Day 5 of Christmas — The Feast of St Thomas Becket: Thresholds
A simple doorway in a Swaledale barn. Nothing ornate, nothing designed to draw attention. Just stone, timber, shadow and a sheep standing right on the edge of inside and out.
I’m always drawn to these moments that sit between worlds. The in between spaces where nothing dramatic is happening and yet everything feels quietly loaded with meaning. Here, it’s the balance between shelter and exposure, dark and light, safety and whatever comes next. The sheep hasn’t committed either way. It’s paused, considering, perfectly at ease with not deciding just yet.
The Feast of St Thomas Becket is a day traditionally associated with sanctuary and thresholds. Becket’s story is one of doorways — places of refuge but also of consequence. Crossing a threshold can mean protection but it can also ask something of you. Once you step through, you’re no longer quite the same as you were before.
That idea feels deeply rooted in the rural landscape too. Barn doors, field gates, dry stone stiles — these are everyday thresholds, worn smooth by generations. They mark subtle transitions: from weather to shelter, from labour to rest, from one part of the land to another. You pass through them without much thought until one day you stop and really notice.
This photograph feels like one of those quiet pauses. Not rushing through, not pushing forward, just standing still and acknowledging the space you’re in and the one waiting beyond.

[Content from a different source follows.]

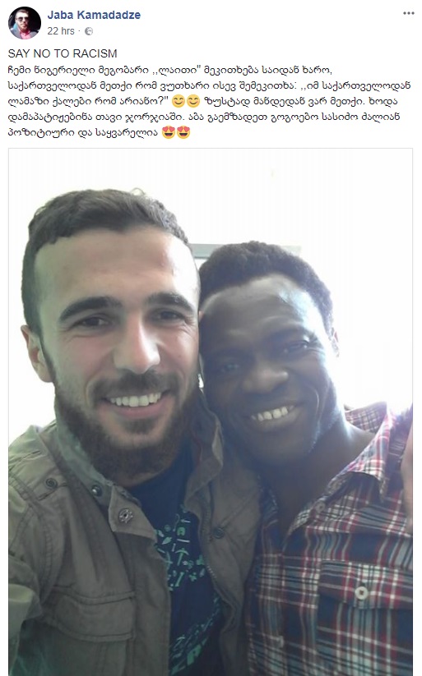Open Jaba Kamadadze's profile picture
The height and width of the screenshot is (676, 422).
click(x=25, y=23)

Winter seems to encourage this way of seeing. With less distraction, fewer colours, and a slower rhythm to the days, the land invites contemplation.
There’s something reassuring about that pause. A reminder that you don’t always have to move on immediately. That it’s okay to stand on the edge for a moment, to feel the weight of the doorway, to recognise both what you’re leaving and what you might be stepping into.
In Swaledale, thresholds are everywhere if you start looking for them. And sometimes, all it takes is a simple barn door and a sheep quietly holding the line between inside and out to make you stop and reflect.